Sisimiut , typical town on the west Greenland coast
Two Kitaamiut in traditional kayaks

Originally all Greenland Inuit - who are part of the North American cultural area "Arctic" - were hunters, fishermen and gatherers who mainly fed on marine mammals and fish. Even today, subsistence hunting is an important supplementary supply for many families, alongside fishing, tourism and mining (iron, oil, uranium). As in many other regions of the Arctic, traditional self-sufficiency is increasingly giving way to trust in the modern market economy which, however, leads to a growing dependence on the outside world. This is especially true for the West Greenlanders. Since the 1950s, commercial fishing - especially for cod and shrimp - has become the main source of income for West Greenlanders.

The Kitaamiut are 99% Protestant . Only a few customs of the traditional animistic religion (universal soul) have survived, as Christianization was already well advanced around 1800 and was completely completed by 1901.

Individual evidence

  1. Hein van der Voort: History of Eskimo interethnic contact and its linguistic consequences , in: Stephen A. Wurm, Peter Mühlhäusler u. Darrell T. Tryon (Ed.) Atlas of Languages ​​of Intercultural Communication in the Pacific, Asia and the Americas.

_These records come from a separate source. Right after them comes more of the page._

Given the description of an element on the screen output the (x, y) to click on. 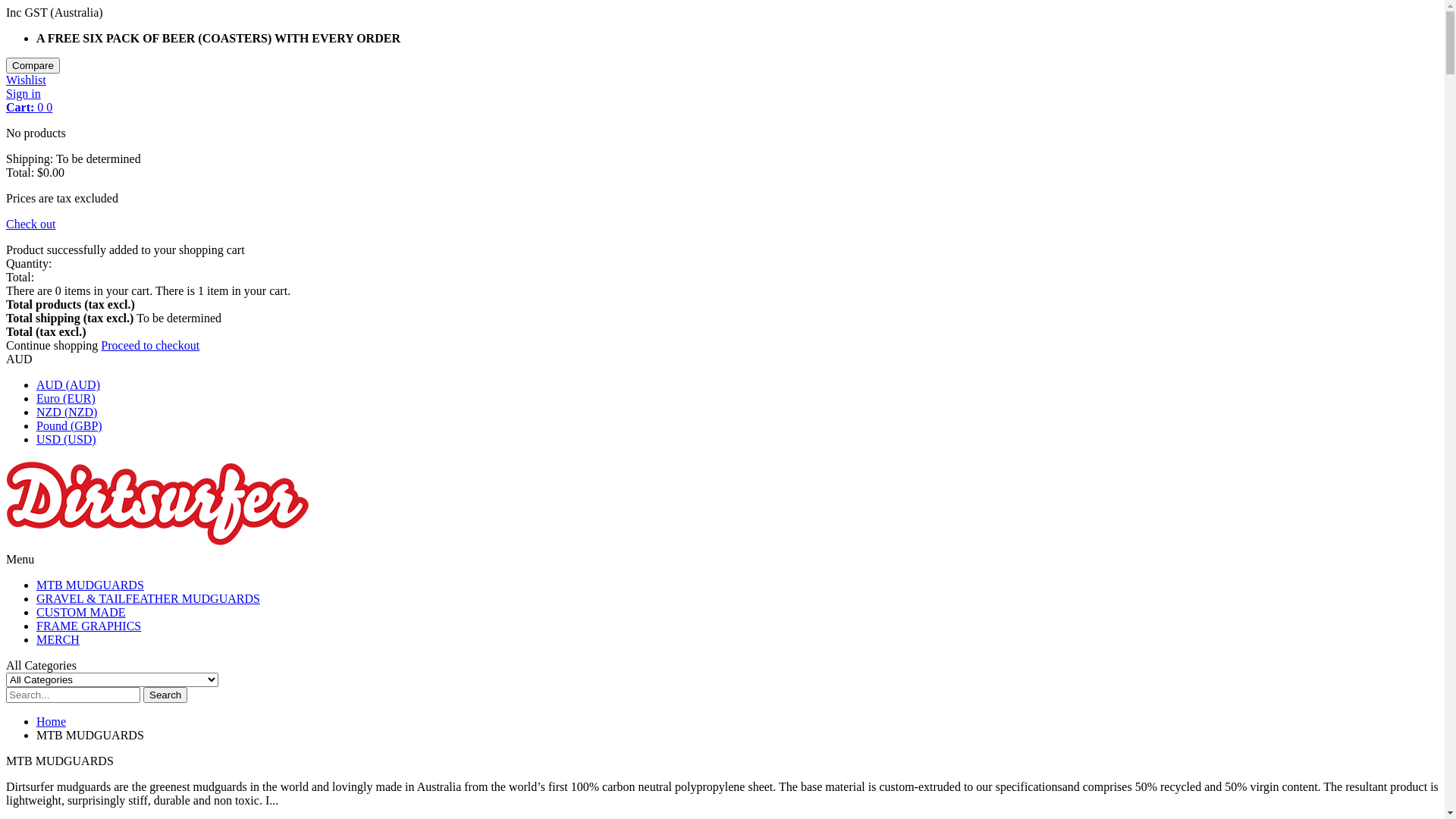
USD (USD) Element type: text (66, 439)
Pound (GBP) Element type: text (69, 425)
GRAVEL & TAILFEATHER MUDGUARDS Element type: text (148, 598)
Search Element type: text (165, 694)
Euro (EUR) Element type: text (65, 398)
MERCH Element type: text (57, 639)
Check out Element type: text (30, 223)
Compare Element type: text (32, 65)
AUD (AUD) Element type: text (68, 384)
CUSTOM MADE Element type: text (80, 611)
Cart: 0 0 Element type: text (29, 106)
Sign in Element type: text (23, 93)
MTB MUDGUARDS Element type: text (90, 584)
Dirtsurfer Element type: hover (157, 545)
Wishlist Element type: text (26, 79)
Proceed to checkout Element type: text (149, 344)
FRAME GRAPHICS Element type: text (88, 625)
Home Element type: text (50, 721)
NZD (NZD) Element type: text (66, 411)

Volume 2, International Council of Philosophy and Humanistic Studies (UNESCO), Moutoun de Gruyter, ISBN 3-11-013417-9 . Berlin, New York 1996. p. 1052.
  2. ^ Ida Moltke et al .: Uncovering the Genetic History of the Present-Day Greenlandic Population. pdf version , article in The American Journal of Human Genetics 96, pp. 54-69, January 8, 2015.
  3. Frank Sejersen: Greenland, published in: Cæcilie Mikkelsen (Ed.): The Indigenous World - 2014. International Work Group for Indigenous Affairs (IWGIA), Copenhagen 2014, ISBN 978-87-92786-41-8 . Pp. 20-25.
  4. Peoples and Cultures of the Circumpolar World I - Module 3: People of the Coast . University of the Arctic, accessed July 21, 2015. pp. 4-5.
  5. Stefan Bauer, Stefan Donecker, Aline Ehrenfried, Markus Hirnsperger (eds.): Fault lines in the ice. Ethnology of the Circumpolar North (= Contributions to the Circumpolar North. Vol. 1). Lit-Verlag, Vienna 2005, ISBN 3-8258-8270-5 , pp. 73–74, 80–86
  6. ^ Rolf Gilberg: Polar Eskimo , in William C. Sturtevant (ed.): Handbook of North American Indians: Arctic p. 597.